Research
A mutually exciting model for continuous-time networks
Abstract
Networks and temporal point processes serve as fundamental building blocks for modeling complex dynamic relational data in various domains. We propose the latent space Hawkes (LSH) model, a novel generative model for continuous-time networks of relational events, using a latent space representation for nodes. We model relational events between nodes using mutually exciting Hawkes processes with baseline intensities dependent upon the distances between the nodes in the latent space and sender and receiver specific effects. We demonstrate that our proposed LSH model can replicate many features observed in real temporal networks including reciprocity and transitivity, while also achieving superior prediction accuracy and providing more interpretable fits than existing models.
Motivition and Contributions
Latent space approach and Hawkes process models has been used in dynamic networks. To the best of our knowledge, there isn't much work on implementing latent space approach on continuous time relational data while it is common in real life. Yang et al. proposed a dual latent space model by utilizing multiple latent spaces to both homophily and reciprocity. It provides a richer model that also leads to improved link prediction accuracy. However, much of the interpretability of the latent space, which was the original motivation of the latent space model, is lost by using multiple high dimensional latent spaces.
We consider using a single latent space representation to provide a more interpretable model. The single latent space limits the flexibility of the model compared to the DLS, so we increase flexibility by adding self excitation and sender and receiver effects. We demonstrate that our proposed latent space Hawkes (LSH) model is competitive with other models in predictive and generative tasks on 4 real network datasets while providing more interpretable and stable model fits.
Results
Fig. 1 2-D latent space plot for MID data. Countries with higher frequent incidents tend to be placed closer together (this is zoomed version).
Fig. 2 2-D latent space plot for MID data. Countries in the same continent tend to be clustered together. (zoomed version can be found in our full paper)
Case study on MID dataset
We apply our proposed LSH model to explore the Militarized Interstate Disputes (MID) incident network, a real continuous-time network consisting of timestamped edges that correspond to individual incidents in disputes between countries. As negative relationships are indicated by incidents in the MID network, we might expect the network to be disassortative.

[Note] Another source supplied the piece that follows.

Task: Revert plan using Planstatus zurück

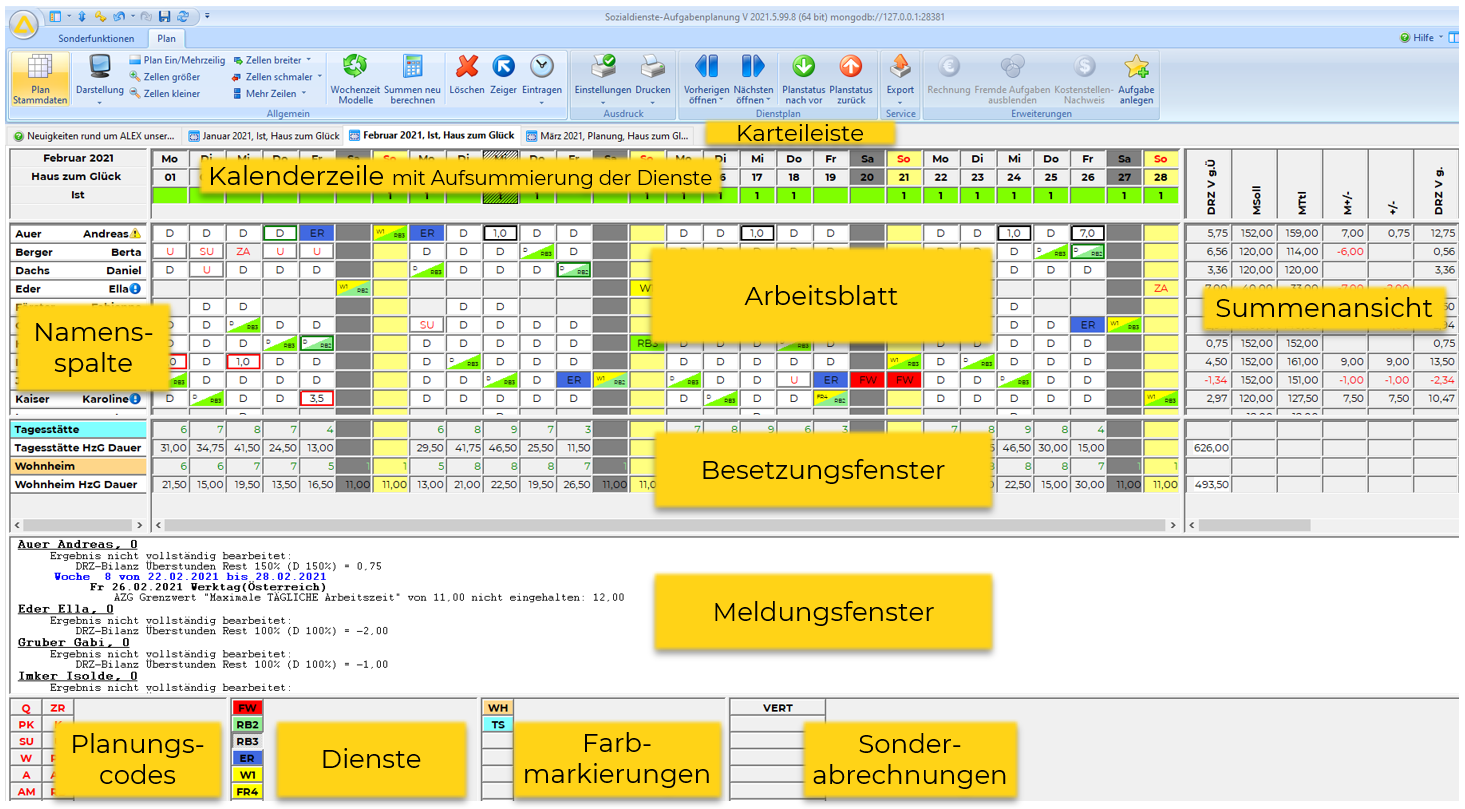Action: pos(850,68)
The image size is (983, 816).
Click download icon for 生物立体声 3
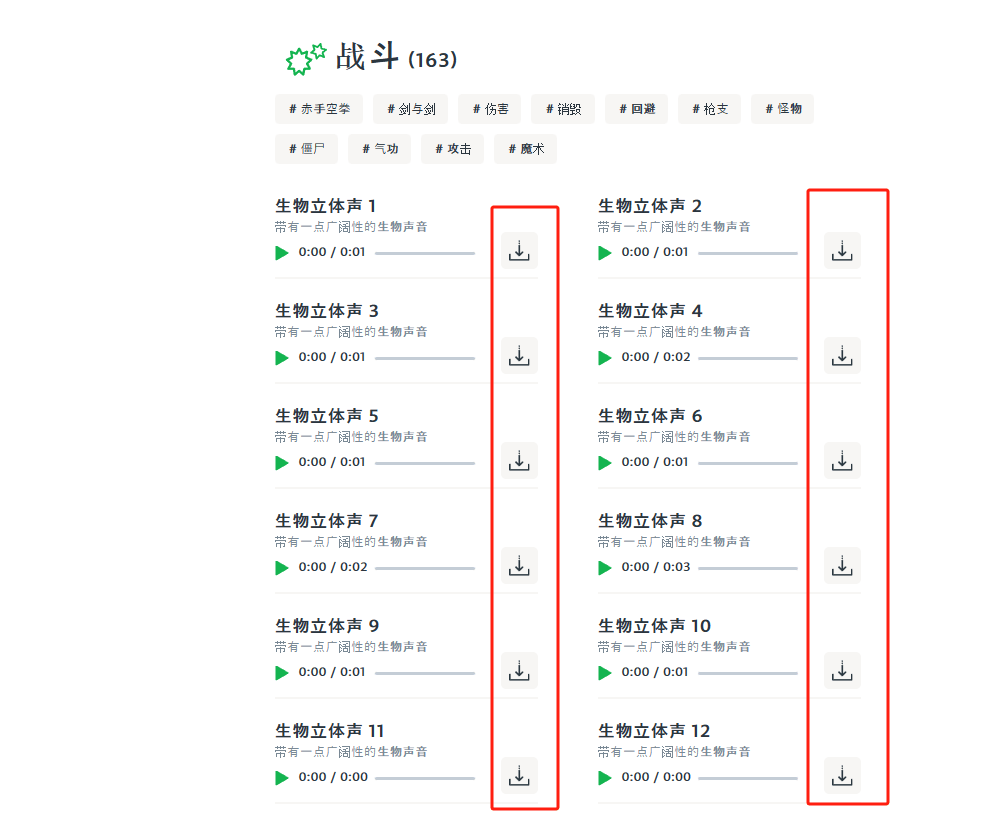pos(519,356)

The most active nodes appear centrally, and the node pairs with the most frequent incidents tend to be close together. In the figure, colored nodes and pairs with arrows indicate countries with the most incidents in the dataset, such as Israel (ISR) and Lebanon (LEB), whose latent positions are close together, which makes sense given their high number of incidents in the dataset.
Additionally, countries that are geographically close do mostly appear close together in the latent space. This can be seen from Figure 2, where nodes are colored by continent.
We can also modify the LSH model to make the relationships between latent node positions and relations to be assortative where it has positive relationships. In this case, node pairs with the most frequent incidents now tend to be far apart. For example, Israel and Lebanon will be placed on opposite sides of the latent space. More discussion can be found in our full paper.
Prediction Accuracy
Tasks:
Future events prediction (mean test log-likelihood).
Dynamic link prediction: predict whether an edge appearing between each pair of nodes in the test (future) period by computing AUC according to the predicted probabilities given by the model.
DLS does not scale to the FB-forum data. CTDNE is not generative so test loglikelihood is not applicable. We can see in both tasks, our LSH outperforms the other models on most datasets.
Table 2: Evaluation metrics for predictive accuracy on real network datasets. Bold entry denotes highest accuracy for each metric on a dataset. Test log-lik. shows the mean test set log-likelihood per event and the number of latent dimensions d or blocks K that maximize it. The AUC column shows the mean (standard deviation) of the AUC across 100 time points for dynamic link prediction.